Alla fine mostra le dinamiche scolastiche con un certo realismo. Anche i personaggi più simpatici o che apparivano più intelligenti, di fronte al pericolo, perdono la testa e si rivelano nella loro meschinità. Visto che lei ha sempre detto di essere stato deluso dai suoi insegnanti, per l'insincerità dei loro messaggi, definirebbe "Lesson of the Evil" educativo?

Be' non credo che si possa definire educativo...molti lo definirebbero semplice entertainment. Anche se per me c'è qualcosa in più. Ad esempio il professore di educazione fisica è un personaggio negativo, però prima della sua morte ho voluto donargli dei tratti di simpatia. Sono sicuro, invece, che la maggior parte del pubblico abbia in cuor suo esultato: hanno pensato che aveva quello che si meritava! Immagino anche che tifassero per i ragazzini innamorati: solitamente un gesto eroico viene ripagato, ma qui no. Così si incrinano le certezza etiche degli spettatori.

Lei ha spesso detto che vede la violenza come l'altra faccia dell'amore. L'ironia con la quale stempera la violenza è un modo per renderla più piacevole o per renderla più amorevole?

La violenza per certi versi è la conseguenza dell'amore, del desiderio di un qualcosa. Quando vedo un film che elude o che glissa sulla violenza, edulcorando tutto quanto, mi dico: "Questa è la vera violenza!". Io metto molto amore nel modo in cui mi approccio alle storie che devo raccontare.

Come commenta il "To be continued..." finale?

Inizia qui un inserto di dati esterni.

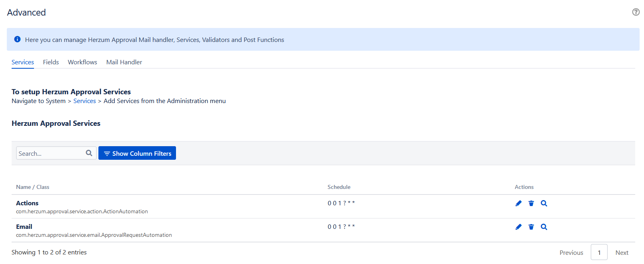Image resolution: width=644 pixels, height=264 pixels.
Task: Select the Mail Handler tab
Action: pyautogui.click(x=124, y=62)
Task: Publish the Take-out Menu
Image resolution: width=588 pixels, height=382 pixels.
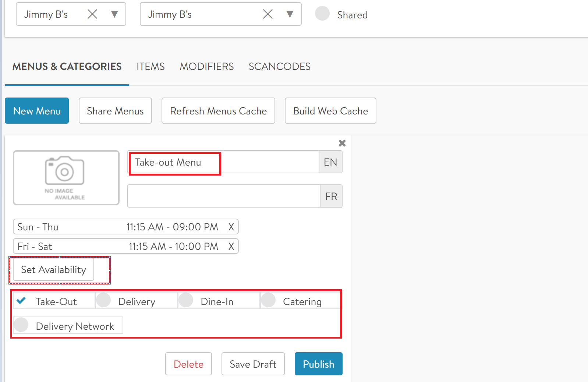Action: pyautogui.click(x=318, y=364)
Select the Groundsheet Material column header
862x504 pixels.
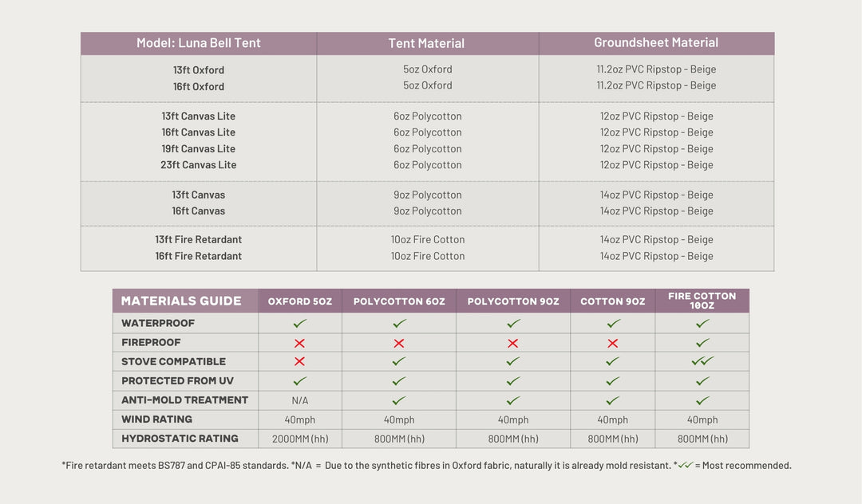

Non vuol dire che ci sarà il sequel. Semplicemente giunti a quel finale ho pensato che la storia di quei personaggi non terminasse lì. Hasumi si è finalmente rivelato al mondo e ci si chiede come potranno vivere i ragazzi, dopo aver visto scorrere tutto quel sangue.

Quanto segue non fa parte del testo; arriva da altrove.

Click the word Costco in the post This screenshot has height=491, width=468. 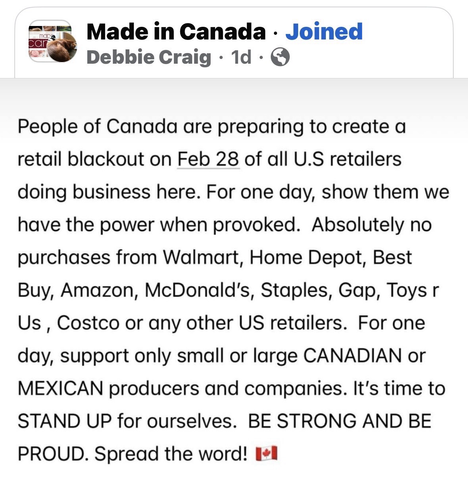(x=88, y=323)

Qual è il cinema che la emoziona? E c'è almeno un film occidentale in cui ha visto scene troppo forti per lei?

Mi piacciono molto i film dello Studio Ghibli, come "Il mio vicino Totoro". Una scena che mi ha sconvolto c'è stata... Volevo vedere un film di Chaplin che proiettavano al cinema, ma poi ho visto un film americano di cui non ricordo il titolo, dove si vede un uomo che aveva degli spasmi, perché colpito da un martello. Non avevo mai pensato a una reazione così violenta, mi ha scioccato. Da adulto mi è piaciuto "Starship Troopers", che ha una CG incredibile. Con quel film ho capito che il destino della CG era creare la distruzione, qualcosa che andasse «oltre» l'umana rappresentazione.